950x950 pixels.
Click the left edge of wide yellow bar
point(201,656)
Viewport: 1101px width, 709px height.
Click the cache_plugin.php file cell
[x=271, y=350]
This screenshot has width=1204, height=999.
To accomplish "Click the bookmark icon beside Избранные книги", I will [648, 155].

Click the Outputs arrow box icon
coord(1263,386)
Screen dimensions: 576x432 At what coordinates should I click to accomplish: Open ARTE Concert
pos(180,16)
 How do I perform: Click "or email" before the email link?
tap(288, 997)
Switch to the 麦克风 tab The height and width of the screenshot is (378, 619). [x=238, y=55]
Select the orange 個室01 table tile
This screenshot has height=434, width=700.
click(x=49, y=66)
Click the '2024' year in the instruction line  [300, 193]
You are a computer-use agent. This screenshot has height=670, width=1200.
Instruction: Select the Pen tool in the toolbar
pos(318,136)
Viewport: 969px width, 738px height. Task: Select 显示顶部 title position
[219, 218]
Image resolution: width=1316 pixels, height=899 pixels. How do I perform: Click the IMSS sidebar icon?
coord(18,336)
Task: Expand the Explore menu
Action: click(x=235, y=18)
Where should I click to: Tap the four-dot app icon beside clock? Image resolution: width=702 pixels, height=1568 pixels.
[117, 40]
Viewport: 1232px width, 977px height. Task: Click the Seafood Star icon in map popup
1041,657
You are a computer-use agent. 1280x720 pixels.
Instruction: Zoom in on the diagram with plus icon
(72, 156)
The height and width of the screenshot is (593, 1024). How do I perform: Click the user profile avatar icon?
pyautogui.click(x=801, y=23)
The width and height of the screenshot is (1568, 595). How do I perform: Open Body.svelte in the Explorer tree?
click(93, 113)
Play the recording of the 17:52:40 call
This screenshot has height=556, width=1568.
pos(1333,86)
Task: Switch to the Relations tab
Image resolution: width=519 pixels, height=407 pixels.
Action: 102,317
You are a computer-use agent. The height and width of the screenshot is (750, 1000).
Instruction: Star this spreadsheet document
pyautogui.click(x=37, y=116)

____

### What is required
In the listing above, find the line with "the email link?" and the line with "You are a computer-use agent. The"; set down exactly those two lines and every line between them, nothing more.

### Your response
 How do I perform: Click "or email" before the email link?
tap(288, 997)
Switch to the 麦克风 tab The height and width of the screenshot is (378, 619). [x=238, y=55]
Select the orange 個室01 table tile
This screenshot has height=434, width=700.
click(x=49, y=66)
Click the '2024' year in the instruction line  [300, 193]
You are a computer-use agent. This screenshot has height=670, width=1200.
Instruction: Select the Pen tool in the toolbar
pos(318,136)
Viewport: 969px width, 738px height. Task: Select 显示顶部 title position
[219, 218]
Image resolution: width=1316 pixels, height=899 pixels. How do I perform: Click the IMSS sidebar icon?
coord(18,336)
Task: Expand the Explore menu
Action: click(x=235, y=18)
Where should I click to: Tap the four-dot app icon beside clock? Image resolution: width=702 pixels, height=1568 pixels.
[117, 40]
Viewport: 1232px width, 977px height. Task: Click the Seafood Star icon in map popup
1041,657
You are a computer-use agent. 1280x720 pixels.
Instruction: Zoom in on the diagram with plus icon
(72, 156)
The height and width of the screenshot is (593, 1024). How do I perform: Click the user profile avatar icon?
pyautogui.click(x=801, y=23)
The width and height of the screenshot is (1568, 595). How do I perform: Open Body.svelte in the Explorer tree?
click(93, 113)
Play the recording of the 17:52:40 call
This screenshot has height=556, width=1568.
pos(1333,86)
Task: Switch to the Relations tab
Image resolution: width=519 pixels, height=407 pixels.
Action: 102,317
You are a computer-use agent. The height and width of the screenshot is (750, 1000).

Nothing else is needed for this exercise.